The location of pyrene in sodium dodecyl sulfate (SDS) micelles is determined as a function of the aggregation number, N, by exploiting the fact that spin probes 5- and 16-doxyl stearic acid methyl esters (5DSE and 16DSE, respectively) are effective quenchers of pyrene fluorescence. The locations of the two spin probes are known from Part 1 of this series (J. Phys. Chem. B 2006, 110, 9791) and the distance between the probes and pyrene is determined by using a hydrodynamic theory to predict the quenching rate constant. The hydrodynamic theory requires the microviscosity of the regions through which the probe and pyrene diffuse. The same spin probe that serves as quencher provides a measure of the microviscosity; thus, all the information needed to locate pyrene is available from each spin probe. Employing 5DSE, at N = 53, pyrene is found to diffuse through a zone 67% of which lies within the Stern layer and 33% in the core. As the micelle grows, due to increasing either the surfactant or added-salt concentration, this diffusion zone moves outward such that, at N = 130, near the sphere-rod transition, it lies approximately 75% within the Stern layer and 25% in the core. Employing 16DSE, the location of pyrene is within 0.4 A of that found from 5DSE at low values of N and within 0.8 A at high values.
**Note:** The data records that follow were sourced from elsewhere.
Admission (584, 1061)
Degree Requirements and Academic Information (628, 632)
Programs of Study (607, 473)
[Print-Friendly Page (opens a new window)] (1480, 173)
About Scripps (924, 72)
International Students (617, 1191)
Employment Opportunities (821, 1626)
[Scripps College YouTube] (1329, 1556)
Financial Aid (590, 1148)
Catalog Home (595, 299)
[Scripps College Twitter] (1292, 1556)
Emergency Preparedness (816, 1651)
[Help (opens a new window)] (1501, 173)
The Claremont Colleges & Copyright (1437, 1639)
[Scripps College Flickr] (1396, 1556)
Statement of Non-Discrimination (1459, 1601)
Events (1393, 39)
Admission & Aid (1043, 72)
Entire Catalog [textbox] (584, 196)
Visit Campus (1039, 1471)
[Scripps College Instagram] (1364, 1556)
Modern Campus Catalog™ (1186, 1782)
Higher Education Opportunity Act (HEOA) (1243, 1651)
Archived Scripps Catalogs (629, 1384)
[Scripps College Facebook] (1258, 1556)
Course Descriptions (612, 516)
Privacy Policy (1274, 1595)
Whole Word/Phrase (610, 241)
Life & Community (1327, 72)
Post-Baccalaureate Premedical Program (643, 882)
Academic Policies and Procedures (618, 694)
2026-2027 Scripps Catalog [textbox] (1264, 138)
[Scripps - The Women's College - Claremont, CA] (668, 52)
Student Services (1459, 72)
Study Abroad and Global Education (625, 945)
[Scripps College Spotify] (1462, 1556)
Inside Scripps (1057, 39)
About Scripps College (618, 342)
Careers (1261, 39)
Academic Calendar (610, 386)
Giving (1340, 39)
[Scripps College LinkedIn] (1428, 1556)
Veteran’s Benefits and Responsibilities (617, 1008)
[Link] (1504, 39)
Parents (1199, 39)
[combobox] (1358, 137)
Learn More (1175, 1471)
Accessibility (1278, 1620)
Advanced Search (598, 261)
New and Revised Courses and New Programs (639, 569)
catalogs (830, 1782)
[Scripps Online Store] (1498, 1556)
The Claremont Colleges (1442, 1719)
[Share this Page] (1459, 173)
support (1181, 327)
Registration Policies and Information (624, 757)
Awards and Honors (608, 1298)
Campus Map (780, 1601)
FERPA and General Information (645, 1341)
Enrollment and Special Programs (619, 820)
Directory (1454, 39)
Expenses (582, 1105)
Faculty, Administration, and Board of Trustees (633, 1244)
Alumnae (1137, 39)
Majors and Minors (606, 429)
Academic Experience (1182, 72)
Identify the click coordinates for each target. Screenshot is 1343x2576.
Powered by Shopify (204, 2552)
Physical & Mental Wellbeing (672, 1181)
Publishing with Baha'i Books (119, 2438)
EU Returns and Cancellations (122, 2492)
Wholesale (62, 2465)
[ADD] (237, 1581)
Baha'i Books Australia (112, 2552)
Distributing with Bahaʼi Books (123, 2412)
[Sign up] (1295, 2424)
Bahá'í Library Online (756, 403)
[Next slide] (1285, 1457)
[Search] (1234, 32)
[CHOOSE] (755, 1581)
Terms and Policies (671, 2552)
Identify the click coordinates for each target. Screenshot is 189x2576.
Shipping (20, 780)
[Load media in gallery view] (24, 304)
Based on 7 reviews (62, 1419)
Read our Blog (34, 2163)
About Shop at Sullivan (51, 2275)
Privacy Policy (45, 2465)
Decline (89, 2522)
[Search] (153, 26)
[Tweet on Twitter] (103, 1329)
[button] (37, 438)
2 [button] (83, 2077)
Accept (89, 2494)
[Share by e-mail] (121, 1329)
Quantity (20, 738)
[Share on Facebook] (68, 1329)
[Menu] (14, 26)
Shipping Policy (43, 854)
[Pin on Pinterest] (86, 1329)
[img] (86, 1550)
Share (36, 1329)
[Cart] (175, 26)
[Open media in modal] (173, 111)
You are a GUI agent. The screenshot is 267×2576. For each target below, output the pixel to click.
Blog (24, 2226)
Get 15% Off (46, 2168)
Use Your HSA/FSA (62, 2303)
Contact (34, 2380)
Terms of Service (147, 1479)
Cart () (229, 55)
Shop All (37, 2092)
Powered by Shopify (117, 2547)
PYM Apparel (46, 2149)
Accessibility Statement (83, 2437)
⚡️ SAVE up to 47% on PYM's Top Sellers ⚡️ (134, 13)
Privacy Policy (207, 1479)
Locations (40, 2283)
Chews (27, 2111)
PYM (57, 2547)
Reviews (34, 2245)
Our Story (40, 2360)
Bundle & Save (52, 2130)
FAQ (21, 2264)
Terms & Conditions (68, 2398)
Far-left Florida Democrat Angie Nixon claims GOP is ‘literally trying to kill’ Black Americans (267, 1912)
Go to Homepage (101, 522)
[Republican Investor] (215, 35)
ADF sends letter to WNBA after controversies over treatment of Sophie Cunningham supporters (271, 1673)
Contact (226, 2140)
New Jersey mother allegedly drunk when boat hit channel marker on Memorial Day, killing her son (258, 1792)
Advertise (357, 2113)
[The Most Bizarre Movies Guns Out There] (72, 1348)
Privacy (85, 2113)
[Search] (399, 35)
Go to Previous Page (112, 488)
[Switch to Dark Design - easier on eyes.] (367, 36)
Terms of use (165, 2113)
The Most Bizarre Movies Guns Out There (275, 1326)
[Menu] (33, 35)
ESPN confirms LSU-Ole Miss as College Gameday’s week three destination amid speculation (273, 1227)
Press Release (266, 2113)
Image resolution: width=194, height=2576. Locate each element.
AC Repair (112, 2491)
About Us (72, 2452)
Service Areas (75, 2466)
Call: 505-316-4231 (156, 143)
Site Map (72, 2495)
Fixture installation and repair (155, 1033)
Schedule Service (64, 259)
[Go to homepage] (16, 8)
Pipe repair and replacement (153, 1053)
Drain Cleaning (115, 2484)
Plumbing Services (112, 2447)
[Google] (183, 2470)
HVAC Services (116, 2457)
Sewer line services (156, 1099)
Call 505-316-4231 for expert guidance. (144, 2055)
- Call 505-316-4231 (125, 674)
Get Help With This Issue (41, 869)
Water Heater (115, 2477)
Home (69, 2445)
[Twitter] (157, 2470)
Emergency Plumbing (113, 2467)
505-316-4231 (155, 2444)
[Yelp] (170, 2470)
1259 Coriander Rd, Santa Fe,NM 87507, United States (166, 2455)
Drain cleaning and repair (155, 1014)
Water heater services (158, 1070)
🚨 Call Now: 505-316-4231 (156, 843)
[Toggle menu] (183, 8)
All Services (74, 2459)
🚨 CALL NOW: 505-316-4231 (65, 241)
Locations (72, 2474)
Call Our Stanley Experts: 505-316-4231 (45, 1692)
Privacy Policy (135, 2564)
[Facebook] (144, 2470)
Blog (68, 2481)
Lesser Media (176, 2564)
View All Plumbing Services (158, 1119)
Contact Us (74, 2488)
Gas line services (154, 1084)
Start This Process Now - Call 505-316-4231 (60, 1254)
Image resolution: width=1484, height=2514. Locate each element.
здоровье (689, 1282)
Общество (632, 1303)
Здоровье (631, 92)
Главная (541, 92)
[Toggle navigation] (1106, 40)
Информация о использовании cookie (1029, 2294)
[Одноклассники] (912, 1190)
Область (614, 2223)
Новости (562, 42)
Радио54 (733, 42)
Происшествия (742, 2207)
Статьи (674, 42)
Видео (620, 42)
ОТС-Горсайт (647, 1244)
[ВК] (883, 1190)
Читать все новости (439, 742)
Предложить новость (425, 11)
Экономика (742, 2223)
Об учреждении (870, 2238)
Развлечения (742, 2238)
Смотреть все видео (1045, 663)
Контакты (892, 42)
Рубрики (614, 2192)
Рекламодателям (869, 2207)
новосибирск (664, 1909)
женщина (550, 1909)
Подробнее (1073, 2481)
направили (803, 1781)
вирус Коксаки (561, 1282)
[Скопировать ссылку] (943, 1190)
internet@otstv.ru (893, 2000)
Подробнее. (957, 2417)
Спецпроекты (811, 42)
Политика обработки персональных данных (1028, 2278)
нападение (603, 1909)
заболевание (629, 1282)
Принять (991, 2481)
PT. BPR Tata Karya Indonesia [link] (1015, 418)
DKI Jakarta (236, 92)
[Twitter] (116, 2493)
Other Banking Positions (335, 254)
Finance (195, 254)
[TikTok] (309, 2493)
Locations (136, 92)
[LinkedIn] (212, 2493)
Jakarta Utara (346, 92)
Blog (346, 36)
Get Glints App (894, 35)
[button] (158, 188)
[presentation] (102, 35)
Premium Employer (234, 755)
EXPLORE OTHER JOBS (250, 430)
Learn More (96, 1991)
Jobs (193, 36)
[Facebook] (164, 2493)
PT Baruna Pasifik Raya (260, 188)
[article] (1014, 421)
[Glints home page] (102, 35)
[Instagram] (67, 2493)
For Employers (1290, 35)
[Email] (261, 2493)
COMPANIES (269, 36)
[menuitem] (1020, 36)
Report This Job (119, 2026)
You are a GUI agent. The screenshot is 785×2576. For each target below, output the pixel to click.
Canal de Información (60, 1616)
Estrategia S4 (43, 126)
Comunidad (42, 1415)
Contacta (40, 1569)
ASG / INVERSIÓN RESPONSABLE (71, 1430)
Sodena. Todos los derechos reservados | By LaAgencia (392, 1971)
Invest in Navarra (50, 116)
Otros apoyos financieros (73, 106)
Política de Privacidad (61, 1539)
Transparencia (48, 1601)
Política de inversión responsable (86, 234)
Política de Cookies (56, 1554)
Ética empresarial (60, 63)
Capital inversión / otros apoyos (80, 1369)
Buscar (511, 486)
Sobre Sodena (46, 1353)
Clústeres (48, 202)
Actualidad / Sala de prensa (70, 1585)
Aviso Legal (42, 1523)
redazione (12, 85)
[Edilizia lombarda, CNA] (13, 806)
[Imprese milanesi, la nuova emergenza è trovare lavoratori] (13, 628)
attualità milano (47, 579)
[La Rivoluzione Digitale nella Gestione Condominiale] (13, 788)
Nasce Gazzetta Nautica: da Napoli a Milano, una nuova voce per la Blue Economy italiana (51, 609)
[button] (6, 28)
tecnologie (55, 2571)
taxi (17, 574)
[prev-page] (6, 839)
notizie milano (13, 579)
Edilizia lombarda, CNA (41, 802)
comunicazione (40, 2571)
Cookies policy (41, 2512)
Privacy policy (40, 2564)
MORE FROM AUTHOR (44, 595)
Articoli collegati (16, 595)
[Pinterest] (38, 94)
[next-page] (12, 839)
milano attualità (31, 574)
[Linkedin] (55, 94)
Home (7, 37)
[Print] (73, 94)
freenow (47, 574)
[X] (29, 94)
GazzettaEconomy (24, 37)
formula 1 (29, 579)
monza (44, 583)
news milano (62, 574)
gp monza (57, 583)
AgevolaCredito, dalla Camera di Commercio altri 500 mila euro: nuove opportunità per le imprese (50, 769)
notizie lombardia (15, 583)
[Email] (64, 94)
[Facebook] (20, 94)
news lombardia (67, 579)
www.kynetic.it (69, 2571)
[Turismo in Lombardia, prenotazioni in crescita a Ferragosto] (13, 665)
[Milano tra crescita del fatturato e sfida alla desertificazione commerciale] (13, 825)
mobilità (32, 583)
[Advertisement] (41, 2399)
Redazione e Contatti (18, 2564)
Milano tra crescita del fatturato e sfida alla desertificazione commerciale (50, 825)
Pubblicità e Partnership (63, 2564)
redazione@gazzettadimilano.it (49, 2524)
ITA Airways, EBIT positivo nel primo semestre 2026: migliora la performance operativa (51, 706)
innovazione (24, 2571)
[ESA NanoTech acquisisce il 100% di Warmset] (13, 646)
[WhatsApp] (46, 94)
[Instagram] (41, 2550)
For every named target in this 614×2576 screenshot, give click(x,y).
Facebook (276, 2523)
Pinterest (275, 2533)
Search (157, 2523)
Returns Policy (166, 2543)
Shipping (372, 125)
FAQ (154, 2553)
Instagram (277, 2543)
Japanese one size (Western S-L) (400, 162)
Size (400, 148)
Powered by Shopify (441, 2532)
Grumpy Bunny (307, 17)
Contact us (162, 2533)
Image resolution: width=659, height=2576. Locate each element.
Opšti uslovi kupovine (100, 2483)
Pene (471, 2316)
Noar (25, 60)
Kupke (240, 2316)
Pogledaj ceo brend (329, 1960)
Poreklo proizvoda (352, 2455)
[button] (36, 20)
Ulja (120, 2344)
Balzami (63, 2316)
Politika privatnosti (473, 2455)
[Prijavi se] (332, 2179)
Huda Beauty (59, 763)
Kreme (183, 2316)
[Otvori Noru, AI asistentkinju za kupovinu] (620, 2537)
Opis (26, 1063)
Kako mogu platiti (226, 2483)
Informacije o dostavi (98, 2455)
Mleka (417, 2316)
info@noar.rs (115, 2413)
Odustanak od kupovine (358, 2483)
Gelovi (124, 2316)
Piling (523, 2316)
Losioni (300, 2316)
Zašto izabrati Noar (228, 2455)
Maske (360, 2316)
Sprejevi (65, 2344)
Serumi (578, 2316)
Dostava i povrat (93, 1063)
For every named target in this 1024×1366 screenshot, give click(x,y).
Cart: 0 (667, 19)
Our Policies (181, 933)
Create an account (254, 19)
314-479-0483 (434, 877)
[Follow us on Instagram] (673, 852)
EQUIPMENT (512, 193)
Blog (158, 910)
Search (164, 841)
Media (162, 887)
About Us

Full information required to locate pyrene by using the currently developed method is not yet available for other spin probes and other commonly employed quenchers; nevertheless, using a variety of strategies and reasonable assumptions leads to the same location of pyrene within the uncertainties of the method. All of the spectroscopic probes employed in this study are largely located within the polar shell of the micelles, the largest departure being about 4% of the diameter of the micelle.